“Altman saw Chesky’s pitch deck and told him it was perfect, except that he needed to change the market-size slide from a modest $30 million to $30 billion. “Investors want B’s, baby,” Altman told Chesky. Of course, Altman wasn’t telling Chesky to lie; rather, he argued that if the Airbnb team truly believed in their own assumptions, $30 million was a gross underestimate, and they should use a number that was true to their convictions. As it turns out, Airbnb’s market was indeed closer to $30 billion.”
Excerpt From: Reid Hoffman. “Blitzscaling”. Apple Books.
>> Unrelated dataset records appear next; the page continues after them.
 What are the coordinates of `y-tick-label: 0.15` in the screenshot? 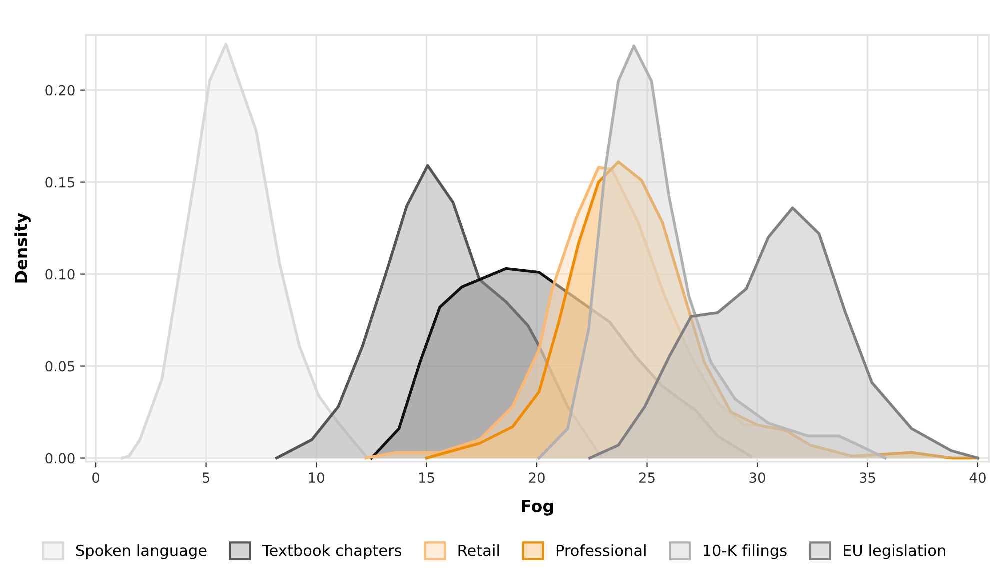 It's located at (60, 182).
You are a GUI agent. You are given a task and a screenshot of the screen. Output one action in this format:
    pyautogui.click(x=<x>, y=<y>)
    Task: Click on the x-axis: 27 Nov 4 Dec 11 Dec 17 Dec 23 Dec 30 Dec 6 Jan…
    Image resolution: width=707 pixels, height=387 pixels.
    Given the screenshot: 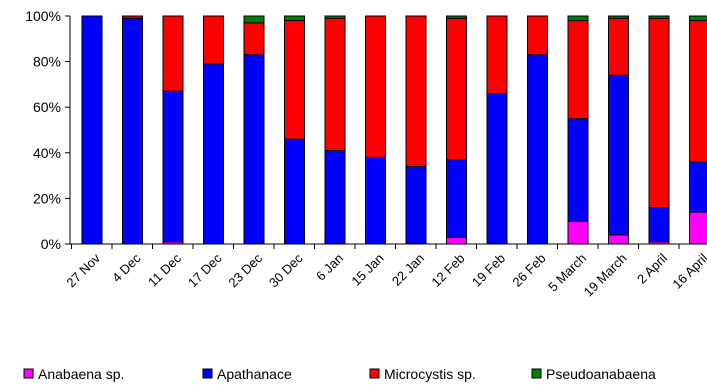 What is the action you would take?
    pyautogui.click(x=385, y=272)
throughout 2001 and 2002 the most difficult thing to pitch about my online video startup was the market size. I had this idea of internet becoming the newsgathering platform and later a place where all creators would publish their videos, I was 100% on open publishing but my company, in the first bust, was pitched as a pro channel for news and I struggled to size the potential market via jobbing the numbers of news agencies and tv networks. Which came in the 30 millions rather than 30 billions (or rather in phantasy number deducted from cloudy market data, while I could have better guessed billions from the “attention industry” even not getting the revenue model right, I was betting on licensing fees and micropayments while the model was eventually but by youtube on advertising and only later on reward for creators
I am sure, had I been able to spell better my vision into potential market guesses, I could have communicated it better to investors. I like very much this insight by Reid Hoffmann in his book.